AM - Good to find another out of date physicists - I also am of Feynman-Wheeler vintage - I particularly like their approach to problems - they always sought a physical analogy rather than abstraction. As far as the issue of the speed at which fields make their presence known, I don't think the experiments are conclusive one way or the other.

The fact may be that one can get experimentally equivalent results for the field of a charge using theories based on retarded, advanced or "half retrarded/half advanced" (I think this means the instantaneous values) potentials, which seems to be what Feynman thought.

I have the highest regard for Feynman (who doesn't?). For me, his ability to take a different approach to something - which was always equivalent to the way others looked at it - was what distinguished him from most others. His fascination with the principle of 'least action' is a good example. It underlies his novel approach to quantum theory, QED (involving the sum over probabilities and decoherence). But it also is another way of looking at Newtonian mechanics and general relativity. I find that I rarely fully understand Feynman and I probably misunderstand a lot of what he says. But he is sure interesting to read, if only for the occasional glimmer.

Nor do I think it is good to blindly accept Einstien's prejudice re the ultimate velocity at which information might be conveyed, although I would still regard Einstein as the greatest contributor to Science since Newton.
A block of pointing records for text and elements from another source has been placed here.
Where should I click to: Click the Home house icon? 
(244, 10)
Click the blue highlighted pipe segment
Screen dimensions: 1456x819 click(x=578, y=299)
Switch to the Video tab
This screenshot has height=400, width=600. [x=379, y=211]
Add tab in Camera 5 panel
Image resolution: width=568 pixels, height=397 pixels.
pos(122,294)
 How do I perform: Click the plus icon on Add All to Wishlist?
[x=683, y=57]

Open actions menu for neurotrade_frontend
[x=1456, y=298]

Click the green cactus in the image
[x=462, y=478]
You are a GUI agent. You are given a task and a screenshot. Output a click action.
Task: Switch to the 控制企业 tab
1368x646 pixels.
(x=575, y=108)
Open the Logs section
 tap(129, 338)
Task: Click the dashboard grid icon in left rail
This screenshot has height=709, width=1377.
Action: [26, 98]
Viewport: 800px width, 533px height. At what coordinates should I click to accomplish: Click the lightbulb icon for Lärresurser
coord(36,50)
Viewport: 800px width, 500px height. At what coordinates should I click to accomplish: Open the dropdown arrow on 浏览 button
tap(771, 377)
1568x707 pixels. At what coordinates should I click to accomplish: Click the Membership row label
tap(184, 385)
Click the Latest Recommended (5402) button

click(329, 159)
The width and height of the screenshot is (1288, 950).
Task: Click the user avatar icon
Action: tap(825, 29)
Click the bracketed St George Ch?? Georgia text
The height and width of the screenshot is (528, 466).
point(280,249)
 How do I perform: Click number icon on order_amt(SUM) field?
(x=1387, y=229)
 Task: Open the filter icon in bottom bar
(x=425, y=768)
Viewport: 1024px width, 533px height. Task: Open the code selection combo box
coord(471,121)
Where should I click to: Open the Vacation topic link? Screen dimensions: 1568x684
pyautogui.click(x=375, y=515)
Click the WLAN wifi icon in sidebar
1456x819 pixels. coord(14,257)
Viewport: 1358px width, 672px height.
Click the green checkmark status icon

I don't think it is fair to say that Einstein had a prejudice re: c as the ultimate velocity. His belief was based on evidence. Prejudice usually refers to a conclusion one reaches without facts. If one agrees that the speed of light is independent of its source (which is based on evidence), there is no other conclusion that one can reach. So saying that Einstein had a prejudice re: the ultimate velocity (c) is equivalent to saying that he had a prejudice that the speed of light is independent of the motion of its source.

AM

 

[yogi]

AM - I would say that very few doubt that the speed of light is independent of the source - that is always the situation with wave phenomena - but Einstein took it further by asserting that the receiver (the observer in motion) would always measure light to have a velocity c as well - that was/is the bold step - and it was an assertion that was not required by the experiments - MMx had provided good evidence that the over and back velocity would be measured as c - but there are no experiments that have conclusively proved that the round trip velocity will be measured as c - it is taken as constant for one way measurements - in the derivation of the transforms - but it is not even to this day confired by experiment - although GPS provides some pretty solid data that it is - at least in the Earth centered reference frame.